Consultant
to study growth in district
This
story appeared in the Antelope Valley Press December 12, 2000
By
JANNISE JOHNSON
Valley Press
Staff Writer
LANCASTER
- The Westside Union School District has hired a consultant to study student
growth to determine if it needs to raise developer fees to help it pay for the
construction of new schools.
Brenda
Curtis, vice president of School Planning Services, an Orange County-based
educational consulting firm, will study the growth patterns and make a
recommendation to the district.
According
to Lori Ordway-Peck, Westside superintendent of Business Services, Curtis will
be paid $16,100 to determine if current developers fees should be raised and to
conduct a demographics study for the district.
Developer
fees are like taxes that home builders pay on each home the construct within the
district's boundaries. The fee is based on the square footage of each home.
The
district will have a workshop to discuss this and other topics at 6:30 p.m.
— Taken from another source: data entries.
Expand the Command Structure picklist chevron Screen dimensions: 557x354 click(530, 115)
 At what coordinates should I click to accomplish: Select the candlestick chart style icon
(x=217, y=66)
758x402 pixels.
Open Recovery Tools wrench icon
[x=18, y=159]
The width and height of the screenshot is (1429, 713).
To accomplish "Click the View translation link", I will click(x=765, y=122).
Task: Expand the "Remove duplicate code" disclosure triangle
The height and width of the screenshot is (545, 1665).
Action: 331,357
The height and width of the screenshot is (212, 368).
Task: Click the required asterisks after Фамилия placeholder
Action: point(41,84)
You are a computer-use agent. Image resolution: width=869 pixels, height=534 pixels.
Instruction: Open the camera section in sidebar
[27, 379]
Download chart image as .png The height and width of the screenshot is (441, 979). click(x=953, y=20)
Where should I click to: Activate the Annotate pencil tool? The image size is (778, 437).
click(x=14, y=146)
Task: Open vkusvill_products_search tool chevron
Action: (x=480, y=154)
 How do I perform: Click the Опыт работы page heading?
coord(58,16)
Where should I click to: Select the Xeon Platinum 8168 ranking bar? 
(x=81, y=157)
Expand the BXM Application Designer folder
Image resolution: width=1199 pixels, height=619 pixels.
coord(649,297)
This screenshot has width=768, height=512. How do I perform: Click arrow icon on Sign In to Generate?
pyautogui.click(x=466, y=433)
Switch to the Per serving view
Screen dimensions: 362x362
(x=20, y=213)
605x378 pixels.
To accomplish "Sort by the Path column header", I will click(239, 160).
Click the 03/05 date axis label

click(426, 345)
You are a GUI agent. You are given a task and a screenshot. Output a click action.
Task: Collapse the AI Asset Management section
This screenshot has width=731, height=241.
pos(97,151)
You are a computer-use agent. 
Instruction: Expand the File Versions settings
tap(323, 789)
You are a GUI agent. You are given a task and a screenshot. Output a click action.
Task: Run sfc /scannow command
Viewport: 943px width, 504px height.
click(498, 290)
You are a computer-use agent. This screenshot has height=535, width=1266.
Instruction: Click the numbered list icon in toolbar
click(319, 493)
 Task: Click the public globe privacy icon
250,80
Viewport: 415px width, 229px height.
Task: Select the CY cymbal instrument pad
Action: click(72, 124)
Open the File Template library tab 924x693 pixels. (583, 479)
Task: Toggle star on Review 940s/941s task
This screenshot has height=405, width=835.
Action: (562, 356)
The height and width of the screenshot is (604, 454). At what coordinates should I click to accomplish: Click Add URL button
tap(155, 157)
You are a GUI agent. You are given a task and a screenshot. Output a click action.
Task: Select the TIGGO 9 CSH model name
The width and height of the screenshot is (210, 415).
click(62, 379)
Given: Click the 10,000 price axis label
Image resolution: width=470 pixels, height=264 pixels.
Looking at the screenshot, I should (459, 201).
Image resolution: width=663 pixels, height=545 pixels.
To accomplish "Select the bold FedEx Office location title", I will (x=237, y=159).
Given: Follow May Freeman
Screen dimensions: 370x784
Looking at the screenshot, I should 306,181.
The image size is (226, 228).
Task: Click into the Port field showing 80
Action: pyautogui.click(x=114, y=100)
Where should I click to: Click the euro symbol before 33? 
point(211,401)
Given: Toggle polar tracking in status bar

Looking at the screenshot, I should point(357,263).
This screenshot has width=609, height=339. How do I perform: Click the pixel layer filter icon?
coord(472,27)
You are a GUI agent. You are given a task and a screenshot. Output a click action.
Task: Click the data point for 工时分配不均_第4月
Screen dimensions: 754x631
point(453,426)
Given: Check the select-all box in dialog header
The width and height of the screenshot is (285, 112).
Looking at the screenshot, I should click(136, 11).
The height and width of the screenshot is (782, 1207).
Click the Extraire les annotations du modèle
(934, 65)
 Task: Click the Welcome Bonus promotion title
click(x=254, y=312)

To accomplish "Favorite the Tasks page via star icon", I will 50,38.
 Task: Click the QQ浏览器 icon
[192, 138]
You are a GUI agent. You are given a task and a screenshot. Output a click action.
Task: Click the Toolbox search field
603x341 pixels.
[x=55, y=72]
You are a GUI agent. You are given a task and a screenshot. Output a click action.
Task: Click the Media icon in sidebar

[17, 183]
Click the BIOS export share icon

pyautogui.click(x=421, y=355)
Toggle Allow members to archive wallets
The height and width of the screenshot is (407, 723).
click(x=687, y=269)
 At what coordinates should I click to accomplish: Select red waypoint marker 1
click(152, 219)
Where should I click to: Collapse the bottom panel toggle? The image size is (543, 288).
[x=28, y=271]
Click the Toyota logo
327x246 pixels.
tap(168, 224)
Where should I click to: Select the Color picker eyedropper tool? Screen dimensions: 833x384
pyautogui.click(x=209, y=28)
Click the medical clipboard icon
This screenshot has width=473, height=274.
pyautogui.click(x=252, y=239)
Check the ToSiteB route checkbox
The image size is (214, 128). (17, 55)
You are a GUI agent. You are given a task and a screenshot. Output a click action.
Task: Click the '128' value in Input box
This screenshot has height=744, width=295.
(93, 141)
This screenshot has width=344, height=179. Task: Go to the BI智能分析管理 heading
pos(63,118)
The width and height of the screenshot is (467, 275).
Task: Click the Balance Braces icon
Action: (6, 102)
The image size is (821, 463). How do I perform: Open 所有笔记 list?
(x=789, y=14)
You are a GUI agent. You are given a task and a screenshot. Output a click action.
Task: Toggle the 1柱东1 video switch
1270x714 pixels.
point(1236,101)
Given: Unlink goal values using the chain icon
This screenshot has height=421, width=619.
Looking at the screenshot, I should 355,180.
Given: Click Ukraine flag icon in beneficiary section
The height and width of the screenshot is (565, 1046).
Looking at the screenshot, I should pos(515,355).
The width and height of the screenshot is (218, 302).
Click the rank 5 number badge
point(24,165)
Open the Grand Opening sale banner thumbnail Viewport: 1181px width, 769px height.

today in the Joe Walker Middle School library, 5632 West Ave. L-8.
Ordway-Peck
said most of the district's schools are housing student populations greater than
the facilities were built to hold.
While
Neenach and Leona Valley elementary schools are not overcrowded, she said, the
majority of district schools are.
"It's
pretty overcrowded particularly at the middle school level," Ordway-Peck
said.
Hillview
Middle School houses 1,100 students, 300 students more than the 800 it was for,
she said. Joe Walker educates 1,000 students, 240 more than the 760 it was built
to hold.
If
administrators were to raise the fees, Westside would be the third district to
take such action this year.
The
Palmdale School District raised its developers fees in February, and the
Antelope Valley Union High School District voted Nov. 15 to raise developer
fees.
Westside
now levies a $1.93per-square-foot fee on any new homes built within the school
district's borders. This is a Level 1 or statutory fee.
Of
that $1.93 fee, Westside kept 74% of that money while the high school district
took the remaining 26%.
Since
the high school district approved its Level 2 developer fee of $1.38 in
November, the Westside district now keeps all the money from their $1.93
developer fee.
Curtis
could not specify when she will be able to complete the study. She said she must
examine the average size of new homes built as well as how many homes are
scheduled to be built in the area in the near future.
She
also will look at the housing built within the last five years and determine how
many district students resulted from that construction.
"You're
really relying on historical information to determine what may happen in the
future," Curtis said.
The
number of students predicted to come into the area will determine how much the
fee should be raised, she said.
The
passage of Proposition 1A in 1998, which raised money for school districts to
build new schools, also included a provision that allows school districts to
reexamine developer fees every two years to determine whether to raise or lower
them, Curtis said.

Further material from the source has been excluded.